Your business might offer fantastic products or services, and at a great price. But what about your reputation?
How you treat your employees and customers can make or break your reputation. And Omaha isn’t a city where you want a bad reputation if you want your business to succeed.
Managing the #MeToo Era
The #MeToo movement prompted important conversations about proper workplace conduct. It benefitted both women and men.
Harvard Business Review calls the trend of calling out and ending sexual harassment a “norms cascade.” That’s a sudden societal shift in what people consider acceptable grounded in long-term trends.
While some workplaces used to be “boys clubs,” now sexual harassment can – and likely will – be swiftly exposed and harshly judged.
While sexual harassment happens in all industries, it’s most common in workplaces where women directly interact with customers, reported the HBR.
Restaurant workers, for example, encounter harassment from co-workers, managers and customers. This makes for a stressful work environment.
Of course, men experience sexual harassment in the workplace, too, but like women, may fear retribution or embarrassment if they report it.
What can employers do? Make it clear your workplace has a zero tolerance policy for sexual harassment of any kind. Set clear guidelines how employees can easily – and without retribution – report harassment.
And if an employee makes a complaint, take it seriously and handle it swiftly. Otherwise, a social media post could circulate about how your workplace doesn’t act against harassers.
Such posts will damage your image with current and potential clients, as well as job candidates.
Short-Term Program Helps Avoid Layoffs
Employers can reduce employees’ hours instead of laying them off under a statewide program from the Nebraska Department of Labor. Affected employees can then receive prorated unemployment benefits.
Short Term Compensation (STC) is appropriate for temporary slow-downs in business. It benefits both employers and employees.
Employers don’t lose trained and knowledgeable employees. They also don’t have to keep people full-time when revenue is slow or stalled.
Employers also bolster their image as a business unwilling to let its workers go because of the financial impact it would have on them.
For employees, the benefits are obvious – they keep their jobs at reduced hours yet receive some unemployment compensation. They’re also eligible to keep their healthcare benefits despite not working full-time when enrolled in this program.
That way their quality of life isn’t drastically affected by the workplace slow-down.

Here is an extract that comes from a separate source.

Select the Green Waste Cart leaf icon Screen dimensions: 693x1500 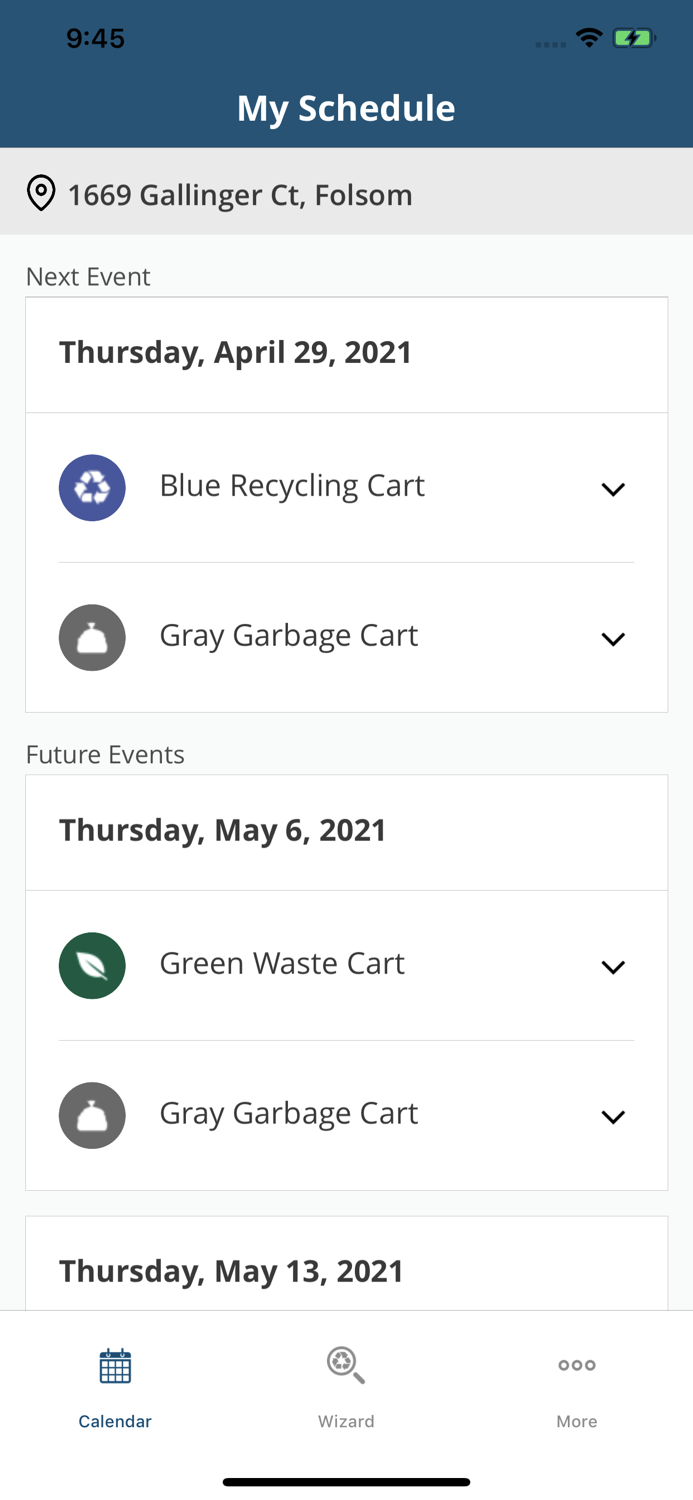[x=92, y=964]
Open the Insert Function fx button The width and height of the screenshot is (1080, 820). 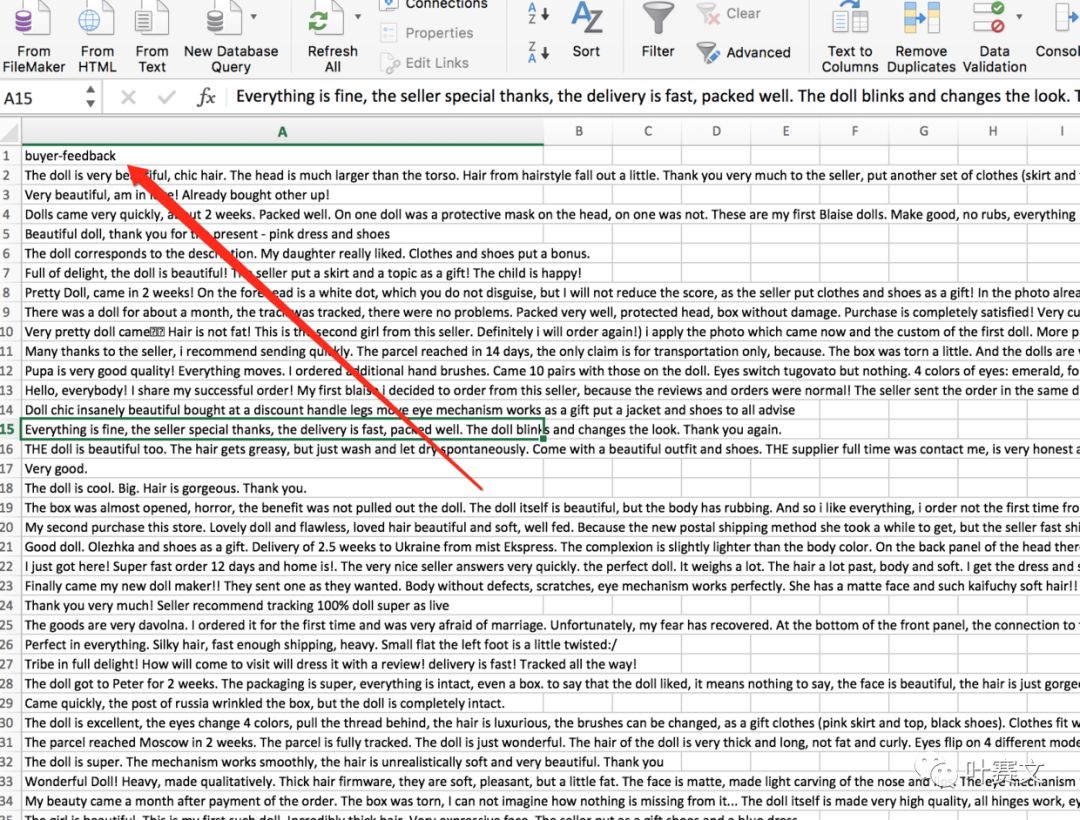pyautogui.click(x=206, y=97)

Weekly certifications are required from both employers and employees. Check out the eligibility requirements to ensure you qualify to participate in the STC program.
Bolster Reputations via Donations
Whatever your size of business, you likely field many requests from local organizations that seek sponsors. While it feels good to give, is it smart for you to spend marketing dollars to donate or sponsor local organizations?
The answer is clearly yes.
The idea of community is increasing important in the Omaha metro area. People want to believe the people they buy from are active in the community and care about their neighbors, employees and customers.
That’s why having your business name on a league jersey or prominently featured in the program of a live performance can bolster your reputation and increase your business.
Possible Tax Advantages
Set a specific amount for community giving as part of your marketing budget. There can be tax advantages when you donate to or sponsor community organization, but not always. The organization you donate to must be a registered 501 (c) (3). They should provide documentation of their designation. Speak with your tax professional before you assume your donation has tax advantages.
And just as you would when you donate personal funds, make sure it’s an organization you not only believe in, but that’s well-run and uses donations wisely.
If you’re not careful about to whom you donate, your motivations could be questioned.